@prologic@twtxt.net I’m taking a look at yarn.social search codebase. Just created a tiny PR to add some documentation around setup. I was thinking that I might start with “Document how to use the query language really well” since that would be a good learning exercise. It looks like maybe https://search.twtxt.net/help
would be a good place to put that work. Were you wanting to put any search help text anywhere else in the UI?
@brasshopper@twtxt.net Oh! 🤦♂️ That was you 😅 I should have known 🤣 – The biggest thing I want to see improved as well is the memory usage of this thing, it keeps triggering “memory pressure” alarms and its kind of annoying, not really sure what to do about it yet…
@brasshopper@twtxt.net Yup a /help
endpoint sounds good to me 👌
Also note that whatever improvements you make here in the global search engine, I’d like to bring across to yarnd
itself – So let’s build it like a library as well as a search engine and crawler (server) 🙏
@prologic@twtxt.net Yeah, I figured I’d finally dox myself (my git.mills.io profile). 😉
re memory usage: is there some memory target you’re trying to hit? I would suspect that it partly depends on the data set, but maybe that plus search stats could give me enough to figure out a good set of test data.
@brasshopper@twtxt.net So right now the code uses bleve to index documents (feeds and twts here) and is also used as the query engine. It has thing thing called MemoryNeededForSearchResult that might be useful here.

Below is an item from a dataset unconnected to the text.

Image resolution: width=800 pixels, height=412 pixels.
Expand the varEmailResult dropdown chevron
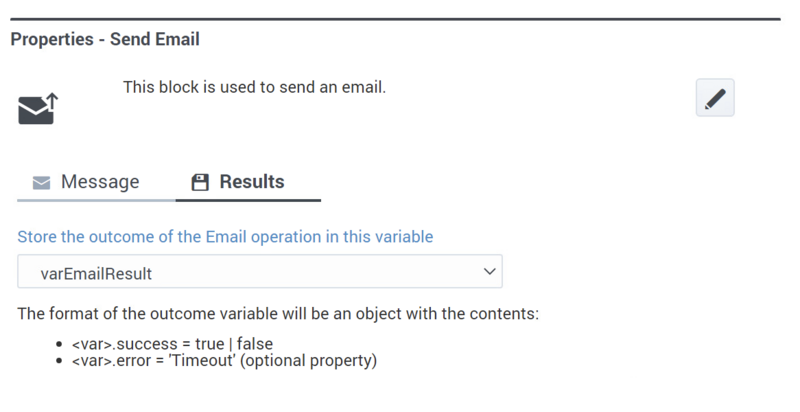489,271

Alternatively there is another good Go library for indexing and searching called bluge that I’ve been following, it might be worthwhile looking in to…
Also to give you an idea… This pile of crappy ass code I whacked together on a weekend I think could be a lot more efficient 😅 The Twtxt search space is really not that large to warrant this kind of resource utilisation:
– I don’t mind the daily CPU spikes – But even that could be improved I think.